**WHAT YOU ARE ASKED TO DO**
The tail of the records, from the line containing "Screen dimensions: 756x597" through the final line, should be printed exactly and on its own.

**PROVIDED DATA**
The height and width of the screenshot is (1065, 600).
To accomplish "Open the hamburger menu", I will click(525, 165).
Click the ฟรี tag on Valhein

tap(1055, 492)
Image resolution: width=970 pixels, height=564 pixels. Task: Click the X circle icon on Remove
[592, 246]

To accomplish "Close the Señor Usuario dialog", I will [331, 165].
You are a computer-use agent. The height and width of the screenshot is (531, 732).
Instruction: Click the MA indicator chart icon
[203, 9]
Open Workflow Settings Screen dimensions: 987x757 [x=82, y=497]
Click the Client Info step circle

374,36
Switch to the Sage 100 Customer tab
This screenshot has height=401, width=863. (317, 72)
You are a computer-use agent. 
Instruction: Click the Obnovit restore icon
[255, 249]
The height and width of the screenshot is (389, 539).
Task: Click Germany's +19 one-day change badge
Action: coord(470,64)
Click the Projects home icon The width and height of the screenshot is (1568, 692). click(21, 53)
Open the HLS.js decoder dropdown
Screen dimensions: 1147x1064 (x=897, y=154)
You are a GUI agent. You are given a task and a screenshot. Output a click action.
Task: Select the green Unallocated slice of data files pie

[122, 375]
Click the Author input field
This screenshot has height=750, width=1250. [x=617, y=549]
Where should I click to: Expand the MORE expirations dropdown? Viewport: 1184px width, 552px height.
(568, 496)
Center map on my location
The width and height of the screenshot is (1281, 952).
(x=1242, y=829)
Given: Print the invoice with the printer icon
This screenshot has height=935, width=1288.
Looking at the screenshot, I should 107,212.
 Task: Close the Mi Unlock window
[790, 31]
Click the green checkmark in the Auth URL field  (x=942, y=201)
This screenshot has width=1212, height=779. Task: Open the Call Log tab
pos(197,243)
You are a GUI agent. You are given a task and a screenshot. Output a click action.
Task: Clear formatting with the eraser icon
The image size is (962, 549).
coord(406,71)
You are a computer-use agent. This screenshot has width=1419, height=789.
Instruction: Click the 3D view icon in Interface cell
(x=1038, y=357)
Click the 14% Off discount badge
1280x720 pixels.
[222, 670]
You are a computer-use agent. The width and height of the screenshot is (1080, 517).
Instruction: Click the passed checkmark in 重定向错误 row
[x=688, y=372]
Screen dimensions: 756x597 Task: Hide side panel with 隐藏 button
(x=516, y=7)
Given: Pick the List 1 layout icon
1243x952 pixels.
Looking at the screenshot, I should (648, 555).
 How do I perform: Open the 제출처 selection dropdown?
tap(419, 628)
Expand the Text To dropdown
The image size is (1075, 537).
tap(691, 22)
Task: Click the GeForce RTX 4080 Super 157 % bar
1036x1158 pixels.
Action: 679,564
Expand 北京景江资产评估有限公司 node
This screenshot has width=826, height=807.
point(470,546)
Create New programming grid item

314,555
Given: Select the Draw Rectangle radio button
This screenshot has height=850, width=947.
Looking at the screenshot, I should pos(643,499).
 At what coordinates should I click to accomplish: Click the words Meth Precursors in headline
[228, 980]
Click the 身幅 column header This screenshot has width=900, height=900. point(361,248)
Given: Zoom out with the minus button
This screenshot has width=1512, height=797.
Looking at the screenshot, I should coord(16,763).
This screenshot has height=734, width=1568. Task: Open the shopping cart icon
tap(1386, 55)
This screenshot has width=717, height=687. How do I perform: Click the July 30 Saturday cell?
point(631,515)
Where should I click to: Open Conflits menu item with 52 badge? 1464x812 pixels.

**ANSWER TO THIS TASK**
Screen dimensions: 756x597 Task: Hide side panel with 隐藏 button
(x=516, y=7)
Given: Pick the List 1 layout icon
1243x952 pixels.
Looking at the screenshot, I should (648, 555).
 How do I perform: Open the 제출처 selection dropdown?
tap(419, 628)
Expand the Text To dropdown
The image size is (1075, 537).
tap(691, 22)
Task: Click the GeForce RTX 4080 Super 157 % bar
1036x1158 pixels.
Action: 679,564
Expand 北京景江资产评估有限公司 node
This screenshot has width=826, height=807.
point(470,546)
Create New programming grid item

314,555
Given: Select the Draw Rectangle radio button
This screenshot has height=850, width=947.
Looking at the screenshot, I should pos(643,499).
 At what coordinates should I click to accomplish: Click the words Meth Precursors in headline
[228, 980]
Click the 身幅 column header This screenshot has width=900, height=900. point(361,248)
Given: Zoom out with the minus button
This screenshot has width=1512, height=797.
Looking at the screenshot, I should coord(16,763).
This screenshot has height=734, width=1568. Task: Open the shopping cart icon
tap(1386, 55)
This screenshot has width=717, height=687. How do I perform: Click the July 30 Saturday cell?
point(631,515)
Where should I click to: Open Conflits menu item with 52 badge? 1464x812 pixels.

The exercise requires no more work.